既存の公開 SSH 鍵を選択するか、新しい公開 SSH 鍵を作成します。

ssh-keygen -f /tmp/id_rsa_cluster_worker -t rsa -b 4096 -C temp-worker-ssh-key -P ''
ls /tmp

id_rsa_cluster_worker id_rsa_cluster_worker.pub

cat /tmp/id_rsa_cluster_worker.pub

アクセスするワーカー・ノードの名前を確認します。 CoreOS ワーカー・ノードの場合、名前はワーカーのホスト名です。他のすべてのワーカー・ノードの場合、ワーカー・ノード名はプライベート IP アドレスです。
```
kubectl get nodes -o wide
```

デバッグ・ポッド用の以下の YAML ファイルを作成し、enable-ssh.yaml として保存します。 <NODE_NAME> をワーカー・ノード名に置き換え、SSH_PUBLIC_KEY の例の value を公開 SSH 鍵に置き換えます。ここでは、Docker alpine のイメージを例として使用しています。ワーカーノードがパブリックなネットワークアクセスを持っていない場合、デバッグ用のイメージのコピーを自分のICRリポジトリに保持したり、ニーズに合わせて他のツールでカスタマイズしたイメージを構築することができます。

apiVersion: v1
kind: Pod
metadata:
  name: enable-ssh-<NODE_NAME>
  labels:
    name: enable-ssh
spec:
  tolerations:
  - operator: "Exists"
  hostNetwork: true
  hostPID: true
  hostIPC: true
  containers:
  - image: us.icr.io/armada-master/network-alpine:latest
    env:
    - name: SSH_PUBLIC_KEY
      value: "<ssh-rsa AAA...ZZZ temp-worker-ssh-key>"
    args: ["-c", "echo $(SSH_PUBLIC_KEY) | tee -a /root/.ssh/authorized_keys && sed -i 's/^#*PermitRootLogin.*/PermitRootLogin yes/g' /host/etc/ssh/sshd_config && sed -i 's/^#*PermitRootLogin.*/PermitRootLogin yes/g' /host/etc/ssh/sshd_config.d/40-rhcos-defaults.conf || true && killall -1 sshd || yes n | ssh-keygen -f /host/etc/ssh/ssh_host_rsa_key -t rsa -b 4096 -C temp-server-ssh-key -P '' && while true; do sleep 86400; done"]
    command: ["/bin/sh"]
    name: enable-ssh
    securityContext:
      privileged: true
    volumeMounts:
    - mountPath: /host
      name: host-volume
    - mountPath: /root/.ssh
      name: ssh-volume
  volumes:
  - name: host-volume
    hostPath:
      path: /
  - name: ssh-volume
    hostPath:
      path: /root/.ssh
  nodeSelector:
    kubernetes.io/hostname: <NODE_NAME>
  restartPolicy: Never

クラスター内にポッドを作成します。このポッドの作成時、公開鍵がワーカー・ノードに追加され、root SSH ログインを許可するように SSH が構成されます。
```
kubectl apply -f enable-ssh.yaml
```
SSH 鍵を使用してワーカー・ノードにアクセスするには、プライベート・ネットワークまたはパブリック・ネットワークを使用します。

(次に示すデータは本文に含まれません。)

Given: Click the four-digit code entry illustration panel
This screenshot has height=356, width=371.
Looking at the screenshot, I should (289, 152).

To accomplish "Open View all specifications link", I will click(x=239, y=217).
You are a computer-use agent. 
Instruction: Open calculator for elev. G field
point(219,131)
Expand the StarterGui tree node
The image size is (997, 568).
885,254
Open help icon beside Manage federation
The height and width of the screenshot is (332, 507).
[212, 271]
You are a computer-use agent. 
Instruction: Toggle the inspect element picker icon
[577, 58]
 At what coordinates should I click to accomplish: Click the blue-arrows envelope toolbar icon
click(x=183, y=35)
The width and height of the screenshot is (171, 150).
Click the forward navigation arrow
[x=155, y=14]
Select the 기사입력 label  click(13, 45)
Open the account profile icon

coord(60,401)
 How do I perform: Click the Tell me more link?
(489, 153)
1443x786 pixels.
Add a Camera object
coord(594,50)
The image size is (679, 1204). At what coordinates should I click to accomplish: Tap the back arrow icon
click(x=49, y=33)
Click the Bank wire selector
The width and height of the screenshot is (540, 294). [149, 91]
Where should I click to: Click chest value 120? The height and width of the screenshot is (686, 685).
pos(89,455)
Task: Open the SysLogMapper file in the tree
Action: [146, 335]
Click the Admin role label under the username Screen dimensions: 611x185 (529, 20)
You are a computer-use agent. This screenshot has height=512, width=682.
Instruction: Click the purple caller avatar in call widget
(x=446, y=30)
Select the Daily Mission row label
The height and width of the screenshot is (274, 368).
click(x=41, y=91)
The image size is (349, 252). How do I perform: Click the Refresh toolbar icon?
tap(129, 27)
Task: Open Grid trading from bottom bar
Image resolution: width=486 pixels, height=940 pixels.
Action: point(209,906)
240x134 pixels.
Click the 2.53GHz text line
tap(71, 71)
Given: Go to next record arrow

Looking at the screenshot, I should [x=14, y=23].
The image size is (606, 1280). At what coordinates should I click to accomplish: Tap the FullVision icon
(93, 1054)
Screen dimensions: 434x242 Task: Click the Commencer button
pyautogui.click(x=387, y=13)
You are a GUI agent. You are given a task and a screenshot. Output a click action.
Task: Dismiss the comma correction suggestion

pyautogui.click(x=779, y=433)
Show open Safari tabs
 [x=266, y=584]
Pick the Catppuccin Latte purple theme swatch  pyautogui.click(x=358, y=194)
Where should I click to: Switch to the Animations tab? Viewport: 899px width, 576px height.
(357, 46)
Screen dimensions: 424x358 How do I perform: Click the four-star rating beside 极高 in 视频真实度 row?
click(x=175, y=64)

プライベート・ネットワーク上のワーカーへの SSH 接続

ワーカー・ノードと同じプライベート・ネットワークにアクセスできるサーバー・インスタンスを新規作成するか、既存のものから選択します。 VPC クラスタの場合、仮想サーバインスタンスはワーカーノードと同じ VPC に存在する必要があります。

古典的なクラスタでは、デバイスは、仮想ルーター機能(VRF) または VLANスパニングが有効になっていれば、どのプライベートVLANからでもワーカーノードにアクセスできます。それ以外の場合、デバイスは、ワーカー・ノードと同じプライベート VLAN 上に存在する必要があります。

手順 1 の SSH 秘密鍵をローカル・マシンからこのサーバー・インスタンスにコピーします。
```
scp <SSH_private_key_location> <user@host>:/.ssh/id_rsa_worker_private
```
SSH 経由でサーバー・インスタンスに接続します。
コピーした SSH 秘密鍵を使用するために適切な許可を設定します。
```
chmod 400 ~/.ssh/id_rsa_worker_private
```
手順 2 で確認したワーカー・ノードに、秘密鍵を使用して SSH で接続します。
```
ssh -i ~/.ssh/id_rsa_worker_private root@<WORKER_PRIVATE_IP>
```

パブリック・ネットワーク上のワーカー・ノードに SSH 接続します。

ワーカー・ノードにログインして、パブリック VLAN に接続されているクラシック・クラスターをデバッグします。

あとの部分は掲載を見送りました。